The crowds gradually quieten as they become aware that cutting through the market cacophony comes another sound, inhuman in its tone. A table from a market stall has stepped up to an adjoining loggia and is starting to address the people.

“I am a product of my own making, a brain in the wood-grain. My voice may sound of saws and hammered chisels but my heart is full and overflows with sap. Rejoice in the value of my commodification, praise be to the bodiless body, the phantom limb of our resurrection now casts off its former life. As a head of the table I salute you, with my ligneous tissue of xylem I will ignite the fire in your souls. I am your puppet to do with as you may, your captive wood spirit who only desires to please. As I look down upon you all, you may stand at the foot of the table but you are no slaves. I proclaim the new world of capital, I am the lignum vitae of the fetish! I am your freedom! Look down at your ankles and wrists, what are those chains that hold you? Chains of intellectual dogma, chains of philosophy and religion! I am here to break those chains, to free your hearts and give to you the joy of consumption.
You may think I am a mere understudy, that I have moved above my station. But you see these leaves upon my back, I carry them with pride. The sharp pink stems of rhubarb that I bear, a testament to courage; a testament to far off lands of cloudy skies and rain, of men and women of the soil who labour nights and days, to force the rhubarb harvest on and bring the fruit to bear. See my fare; is it not healthy and wholesome. A good tree bears good fruit and is this not good fruit? (43) Am I not therefore good?”

A small, what was unobtrusive, knob for a tiny table drawer has gradually been growing and increasing in length; this abnormal growth is now noticed by the audience. A small boy is the first to respond, “What’s that?” he shouts. He points hesitantly to the drawer's knob. The table ignores his question and continues to preach.

“Am I not your saviour? I bring forth unto you a gift of love, the panacea of your collective illness and the solution to your sorrows.
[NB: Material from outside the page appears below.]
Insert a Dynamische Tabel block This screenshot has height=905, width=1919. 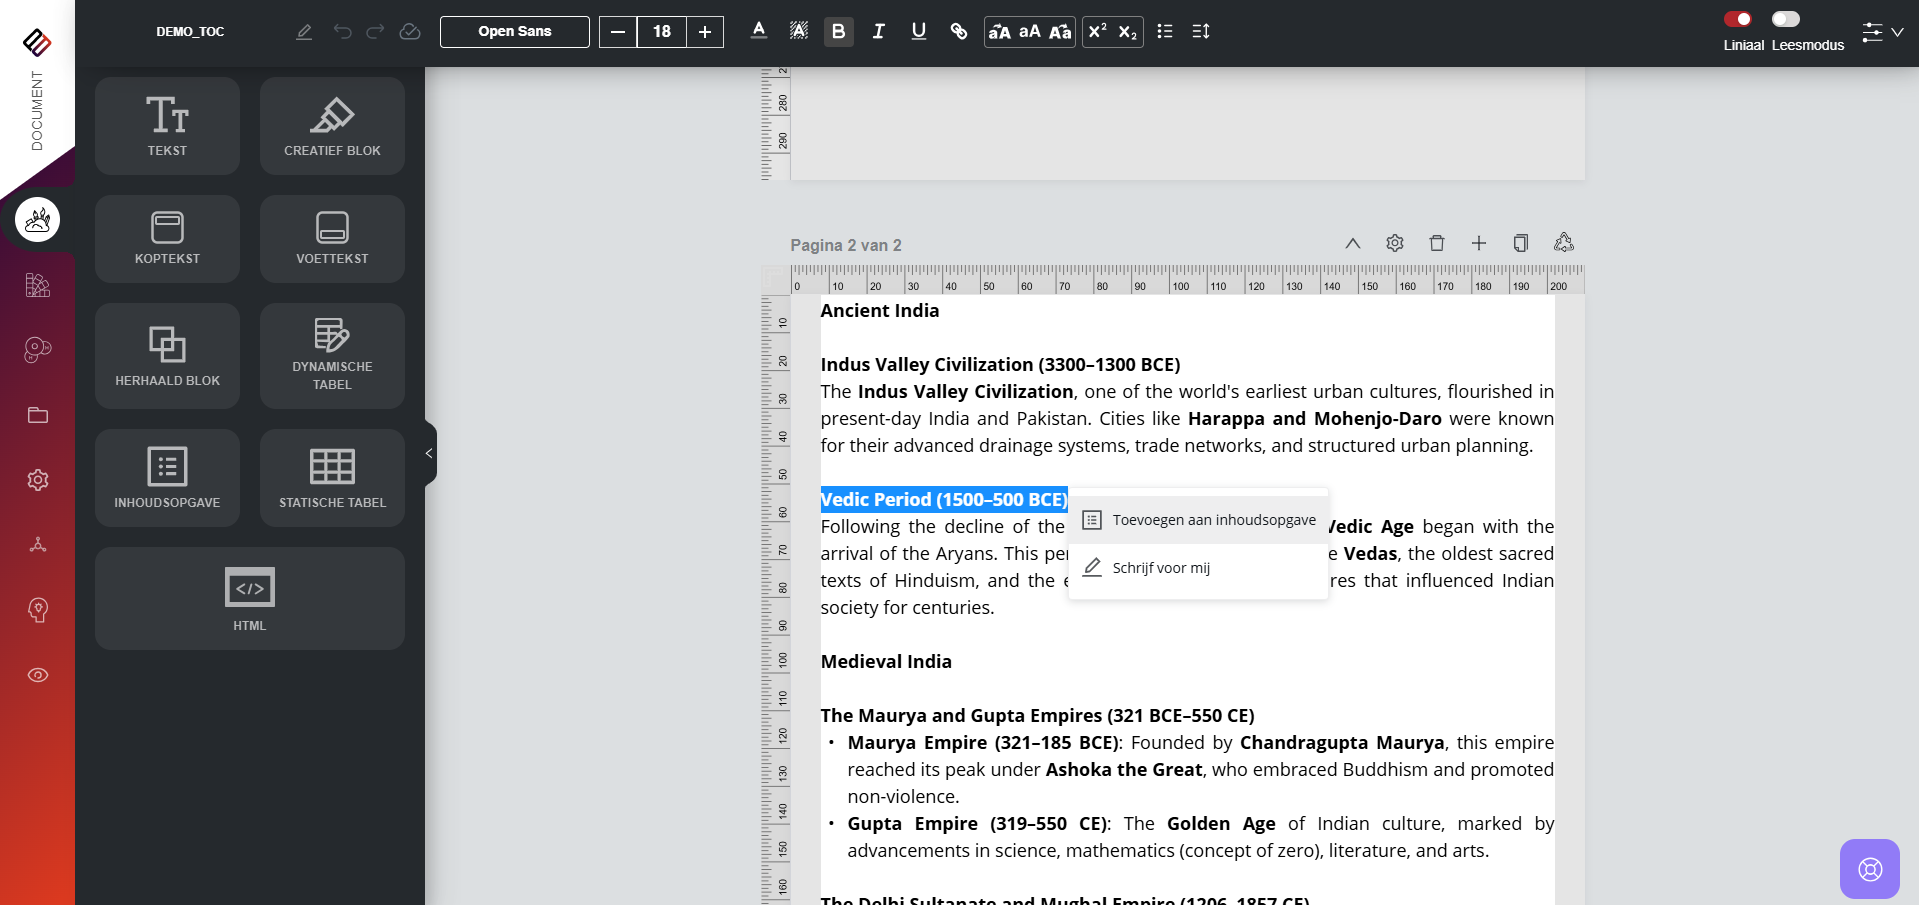pyautogui.click(x=332, y=355)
I carry within me the child of economic miracles, an immaculate conception of desire, whose birth was prophesised by holy writ. It is said that all things which have been and are written about Me in the book of the Law of the ancient Prophets must be fulfilled. The new religion of capitalism will replace the old order of intellectual lies. I am a conduit for your souls, I will hold a mass séance of the table, an elevation of the spirit and a transfiguration of the commonwealth into individual profit.”
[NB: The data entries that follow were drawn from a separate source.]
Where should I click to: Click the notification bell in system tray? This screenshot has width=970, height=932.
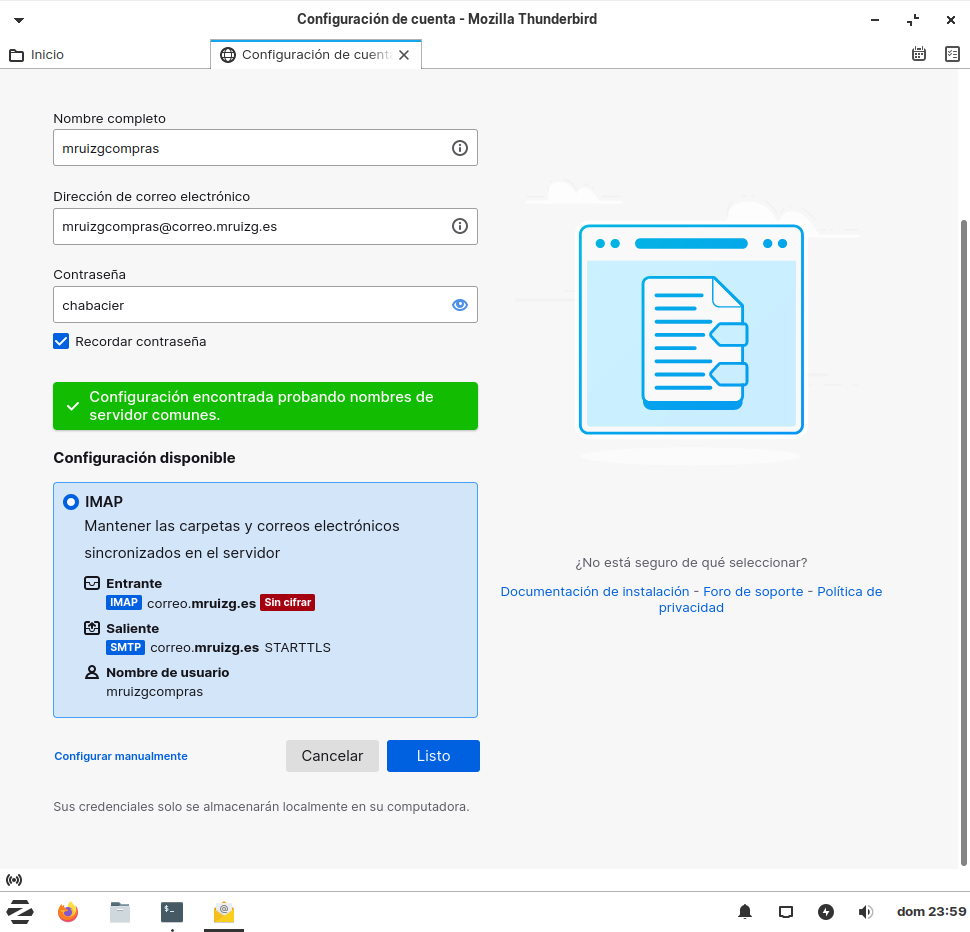(745, 912)
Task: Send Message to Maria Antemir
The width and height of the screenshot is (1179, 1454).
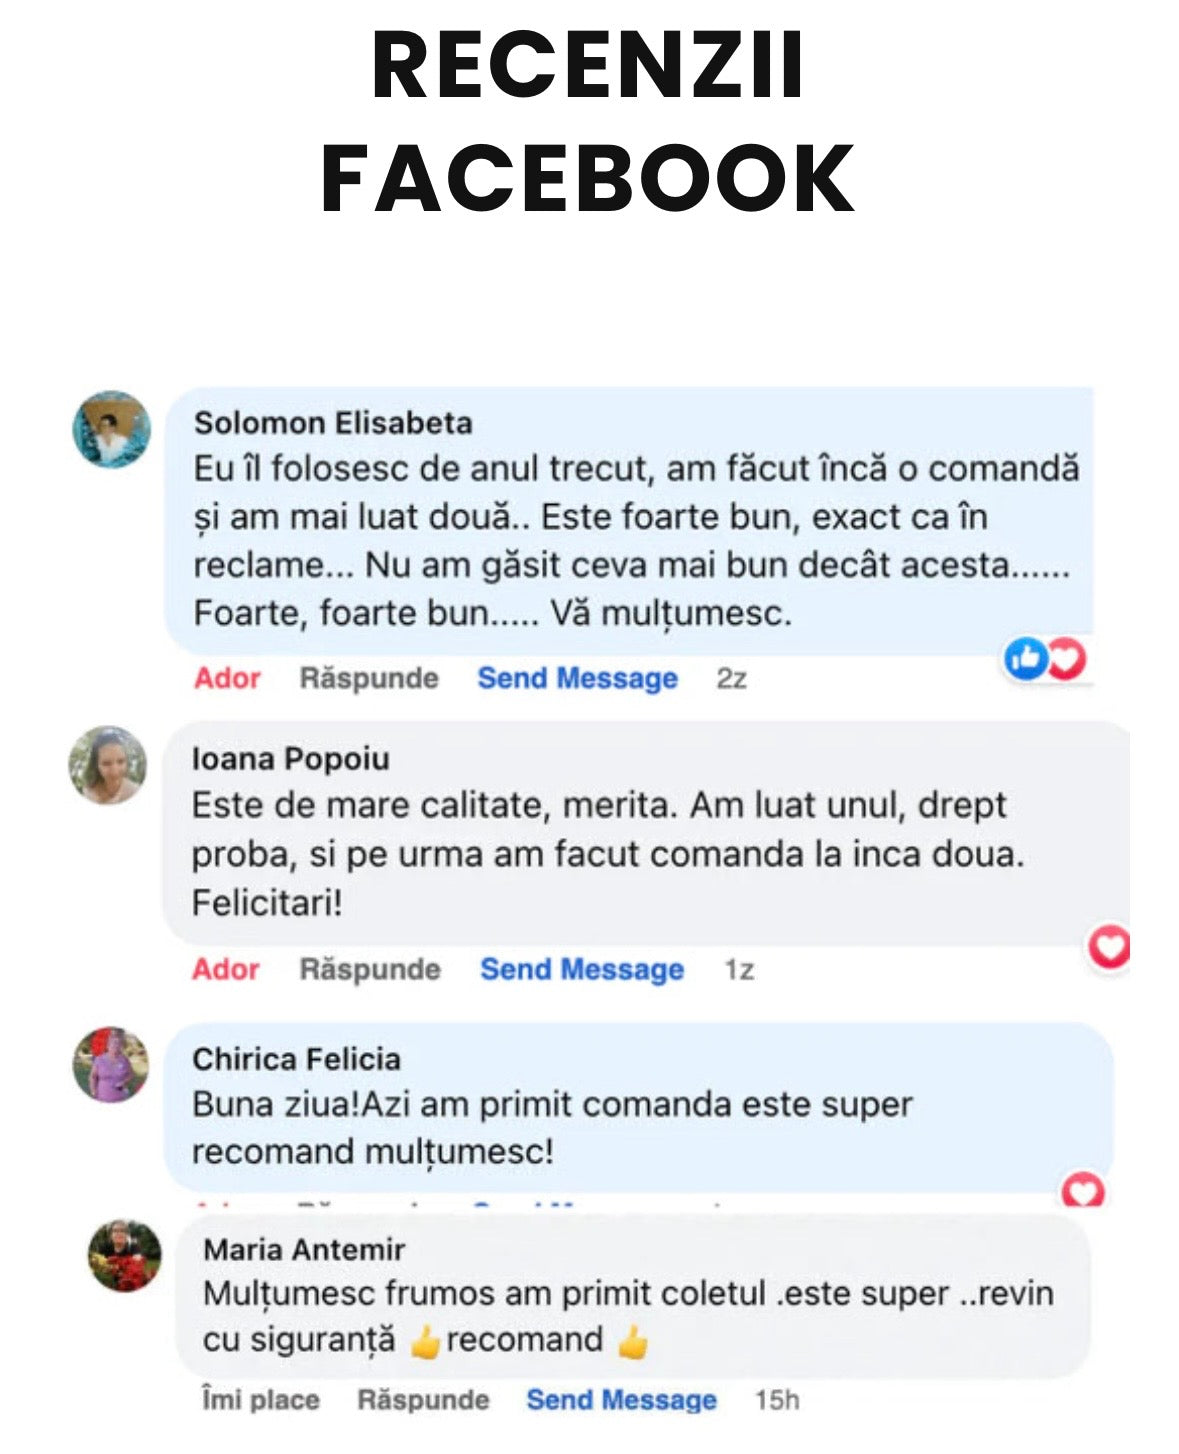Action: tap(621, 1399)
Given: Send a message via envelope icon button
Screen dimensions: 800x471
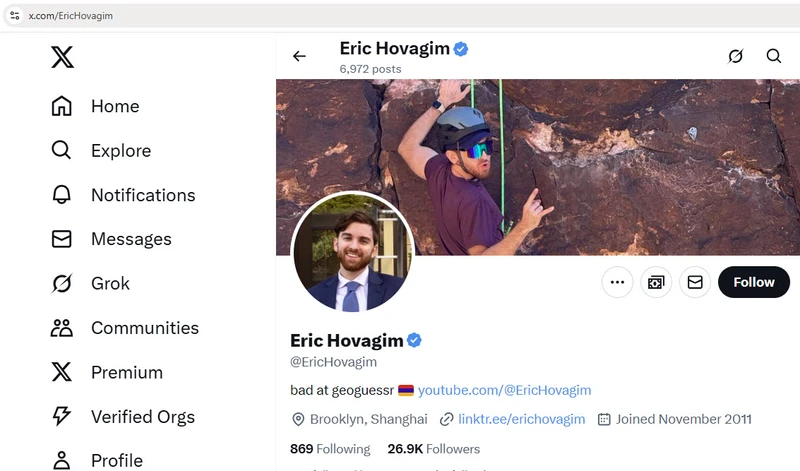Looking at the screenshot, I should coord(695,283).
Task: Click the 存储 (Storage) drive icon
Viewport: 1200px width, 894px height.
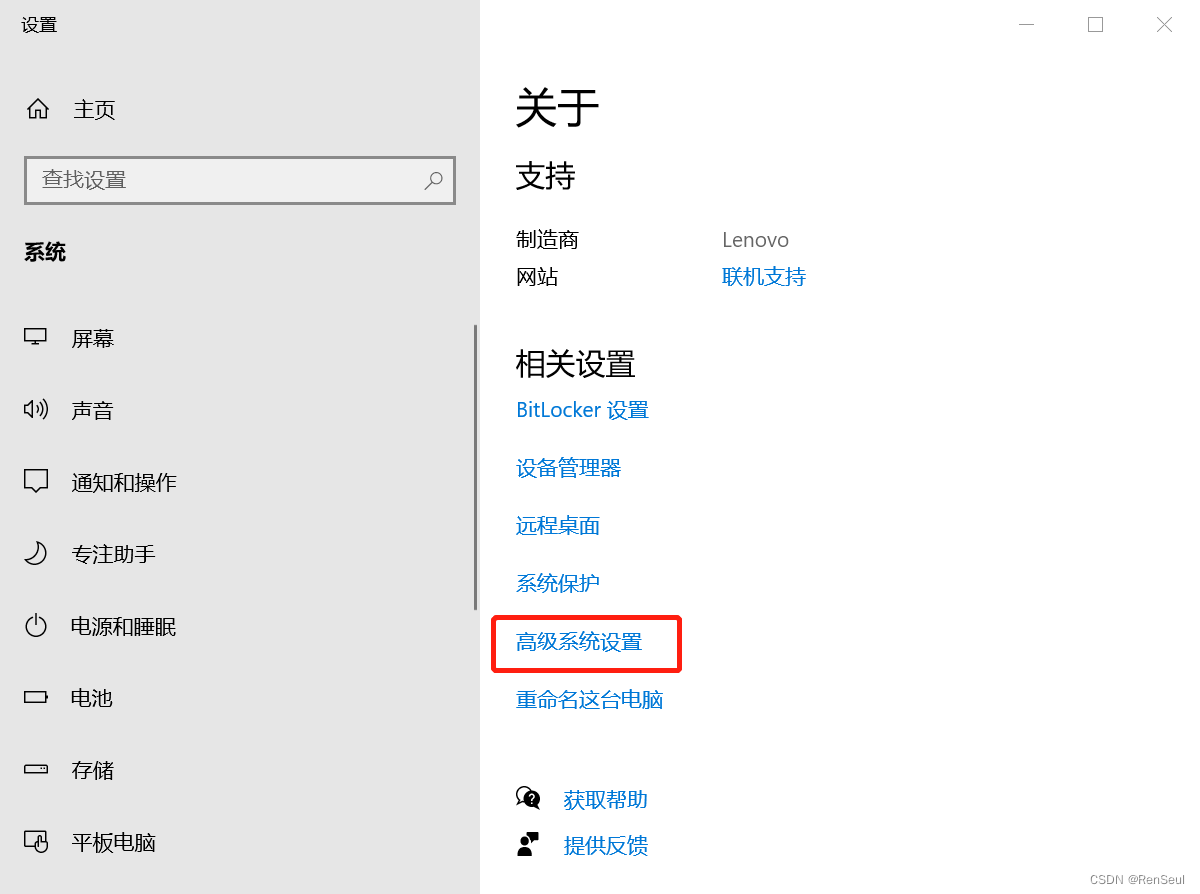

At this point Marx can stand it no longer he shouts insults at the table and begins to throw rotten tomatoes and cabbages. The others begin in join in, the masses as always eventually catch on and go with the flow. Soon a torrent of abuse and rotten fruit is landing on the table and it is gradually encompassed in a mound of stinking fetid vegetable matter. Invisible beneath the vegetable mountain, the table completes its metamorphosis into a pulpit, now intangible, tasteless, odourless and inaudible, it has become a supernatural entity. As it exits the scene, it leaves no trace behind, , except for the shadow of a silhouette that slips silently, unnoticed down the loggia steps.

43 Rhubarb is in fact a vegetable. The identity of rhubarb is however problematic, and in 1947 a US court ruled it was a fruit.